While most of us were opening the last of our "holiday" presents, basking in the glow of Lancome's "multi-defense protective tinted cream," or deciding whether to wear the new tie with prancing horses or the one with intertwined golf clubs, several hundred Nervous Nellies and Fearful Freddies, many with newly minted Ph.D.s in hand, were busy networking, i.e., job-hunting, at the annual convention of the Modern Language Association (MLA) in Washington.
This meant sitting through days of seminars on subjects of interest only to the authors of the learned papers. (Who else could understand what they were talking about?) Their parents had spent hundreds of thousands of dollars to educate them, incurring loans putting them deep in debt for decades, and it was time to shed the cap and gown and look for work. The politically incorrect graduates who don't conform to the unstated but clearly implied correct color have to work hardest to find jobs. That's particularly true for white candidates who majored in black studies. How can a white man teach black literature?

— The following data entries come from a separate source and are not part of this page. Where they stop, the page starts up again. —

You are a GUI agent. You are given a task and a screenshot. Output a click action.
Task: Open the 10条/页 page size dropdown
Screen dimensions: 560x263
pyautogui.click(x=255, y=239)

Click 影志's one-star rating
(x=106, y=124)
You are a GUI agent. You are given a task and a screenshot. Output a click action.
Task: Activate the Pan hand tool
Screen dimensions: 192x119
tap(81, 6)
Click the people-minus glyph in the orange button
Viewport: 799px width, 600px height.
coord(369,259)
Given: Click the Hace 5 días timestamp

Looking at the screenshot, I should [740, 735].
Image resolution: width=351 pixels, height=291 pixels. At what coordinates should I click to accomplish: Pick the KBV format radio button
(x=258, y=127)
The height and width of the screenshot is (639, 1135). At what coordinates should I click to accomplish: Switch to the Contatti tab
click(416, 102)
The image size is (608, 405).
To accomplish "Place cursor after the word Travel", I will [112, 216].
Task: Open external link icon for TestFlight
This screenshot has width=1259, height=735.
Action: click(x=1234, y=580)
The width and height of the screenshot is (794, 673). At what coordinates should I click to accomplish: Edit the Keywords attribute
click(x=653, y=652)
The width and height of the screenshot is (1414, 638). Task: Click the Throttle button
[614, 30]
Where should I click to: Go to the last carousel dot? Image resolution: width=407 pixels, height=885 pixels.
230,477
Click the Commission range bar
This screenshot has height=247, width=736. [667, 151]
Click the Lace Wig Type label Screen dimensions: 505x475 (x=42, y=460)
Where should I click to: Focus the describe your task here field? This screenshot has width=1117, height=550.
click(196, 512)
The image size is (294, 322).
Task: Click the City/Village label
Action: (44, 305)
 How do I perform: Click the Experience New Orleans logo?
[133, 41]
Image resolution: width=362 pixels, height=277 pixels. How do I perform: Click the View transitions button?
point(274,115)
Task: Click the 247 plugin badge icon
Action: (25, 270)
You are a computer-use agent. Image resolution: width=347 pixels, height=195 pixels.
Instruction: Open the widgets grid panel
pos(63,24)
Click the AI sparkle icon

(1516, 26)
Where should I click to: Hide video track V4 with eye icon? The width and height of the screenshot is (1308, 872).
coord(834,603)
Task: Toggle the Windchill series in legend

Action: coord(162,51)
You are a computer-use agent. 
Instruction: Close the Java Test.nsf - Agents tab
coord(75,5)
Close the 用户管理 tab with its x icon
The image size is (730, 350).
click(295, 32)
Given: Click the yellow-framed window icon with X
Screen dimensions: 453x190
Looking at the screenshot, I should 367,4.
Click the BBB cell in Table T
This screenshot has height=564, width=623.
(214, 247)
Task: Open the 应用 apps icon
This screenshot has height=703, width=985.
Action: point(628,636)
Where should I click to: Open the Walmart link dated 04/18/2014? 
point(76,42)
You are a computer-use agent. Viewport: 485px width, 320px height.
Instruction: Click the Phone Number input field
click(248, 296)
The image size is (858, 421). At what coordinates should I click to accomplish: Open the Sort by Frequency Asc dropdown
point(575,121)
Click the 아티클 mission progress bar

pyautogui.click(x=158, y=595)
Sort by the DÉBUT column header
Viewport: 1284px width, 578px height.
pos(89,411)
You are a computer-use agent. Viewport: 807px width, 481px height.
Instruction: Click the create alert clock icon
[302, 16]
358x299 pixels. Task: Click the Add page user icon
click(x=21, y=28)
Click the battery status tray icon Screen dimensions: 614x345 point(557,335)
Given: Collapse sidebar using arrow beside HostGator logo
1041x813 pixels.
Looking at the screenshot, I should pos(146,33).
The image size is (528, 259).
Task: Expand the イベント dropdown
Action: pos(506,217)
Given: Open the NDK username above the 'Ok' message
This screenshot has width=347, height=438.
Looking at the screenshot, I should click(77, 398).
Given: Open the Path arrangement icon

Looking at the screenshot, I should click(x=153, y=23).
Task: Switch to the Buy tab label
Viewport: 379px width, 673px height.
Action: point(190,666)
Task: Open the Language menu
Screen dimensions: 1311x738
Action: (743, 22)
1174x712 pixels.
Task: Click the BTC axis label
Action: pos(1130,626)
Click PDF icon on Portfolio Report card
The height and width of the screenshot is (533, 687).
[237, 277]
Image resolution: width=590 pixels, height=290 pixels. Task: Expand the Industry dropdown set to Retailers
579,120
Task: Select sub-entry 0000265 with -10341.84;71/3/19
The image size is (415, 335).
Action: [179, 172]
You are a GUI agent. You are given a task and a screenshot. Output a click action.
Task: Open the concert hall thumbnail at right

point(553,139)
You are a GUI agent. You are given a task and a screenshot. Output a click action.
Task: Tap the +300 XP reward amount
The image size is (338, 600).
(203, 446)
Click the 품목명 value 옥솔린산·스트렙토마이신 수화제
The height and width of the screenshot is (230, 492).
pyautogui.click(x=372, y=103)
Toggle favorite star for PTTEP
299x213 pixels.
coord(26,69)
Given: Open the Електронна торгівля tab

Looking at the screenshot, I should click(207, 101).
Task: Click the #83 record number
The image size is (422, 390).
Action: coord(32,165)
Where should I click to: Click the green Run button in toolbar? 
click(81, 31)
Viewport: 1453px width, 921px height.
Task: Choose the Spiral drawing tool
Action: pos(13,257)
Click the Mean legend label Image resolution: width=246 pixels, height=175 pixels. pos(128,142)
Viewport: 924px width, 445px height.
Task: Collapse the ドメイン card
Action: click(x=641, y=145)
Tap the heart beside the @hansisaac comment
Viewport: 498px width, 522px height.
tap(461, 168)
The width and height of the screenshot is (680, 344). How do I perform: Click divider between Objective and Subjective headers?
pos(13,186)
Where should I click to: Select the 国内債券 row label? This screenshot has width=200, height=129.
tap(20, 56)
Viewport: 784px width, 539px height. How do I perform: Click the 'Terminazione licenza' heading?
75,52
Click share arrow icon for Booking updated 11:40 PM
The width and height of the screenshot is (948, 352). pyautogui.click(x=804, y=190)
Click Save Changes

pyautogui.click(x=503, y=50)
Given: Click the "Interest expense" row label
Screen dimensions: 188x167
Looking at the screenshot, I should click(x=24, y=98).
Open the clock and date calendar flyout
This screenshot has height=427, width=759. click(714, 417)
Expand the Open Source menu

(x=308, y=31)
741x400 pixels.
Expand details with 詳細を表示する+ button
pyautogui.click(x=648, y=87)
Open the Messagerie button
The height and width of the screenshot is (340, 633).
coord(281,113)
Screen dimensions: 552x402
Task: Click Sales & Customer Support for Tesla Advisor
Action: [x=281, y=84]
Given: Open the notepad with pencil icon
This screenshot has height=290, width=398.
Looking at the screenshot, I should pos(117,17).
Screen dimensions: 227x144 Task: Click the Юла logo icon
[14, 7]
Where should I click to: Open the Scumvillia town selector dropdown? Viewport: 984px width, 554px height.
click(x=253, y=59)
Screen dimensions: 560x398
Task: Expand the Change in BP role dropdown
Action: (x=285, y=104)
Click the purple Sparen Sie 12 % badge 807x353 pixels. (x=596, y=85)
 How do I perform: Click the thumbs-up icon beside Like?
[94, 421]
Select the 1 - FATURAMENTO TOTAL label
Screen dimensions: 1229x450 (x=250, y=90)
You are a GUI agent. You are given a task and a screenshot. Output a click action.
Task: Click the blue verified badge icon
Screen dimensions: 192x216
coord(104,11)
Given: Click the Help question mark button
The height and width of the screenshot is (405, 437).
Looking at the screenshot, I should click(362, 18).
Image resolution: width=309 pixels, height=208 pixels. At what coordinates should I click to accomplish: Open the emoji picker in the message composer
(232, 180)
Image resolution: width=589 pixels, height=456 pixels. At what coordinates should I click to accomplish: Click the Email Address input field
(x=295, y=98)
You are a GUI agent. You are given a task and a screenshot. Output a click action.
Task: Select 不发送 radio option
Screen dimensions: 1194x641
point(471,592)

Of course, at most professional conventions, whether of accountants, plumbers, dermatologists or hip-hoppers, the range runs from dull to boring to shocking. But MLA conventions are unusual if not unique. Nick Gillespie, the editor of Reason magazine who has attended MLA sessions as both member and reporter, observes that "there are few collective groups more insufferable than humanities professors." (Gulp. Full disclosure here: When I was a card-carrying liberal in an earlier century, I earned my Ph.D. with a dissertation exploring "realism and allegory in the early plays of Harold Pinter.")
The graying profs were particularly frightened this year by the news, as one professor after another told ghost stories at the bar if not around a campfire, that more and more conservative kids are arriving on campus, ready to argue. Tenured professors are hysterical (a good "gendering" word) over the rise of the Right on campus, of students who aren't buying into lesbian literature, identity politics, deconstructionism, feminism, post-structuralism, post-colonialism, Marxism, gay culturalism and all the other -isms that have dominated the curriculum for the generations since the '60s. Assumptions are under siege.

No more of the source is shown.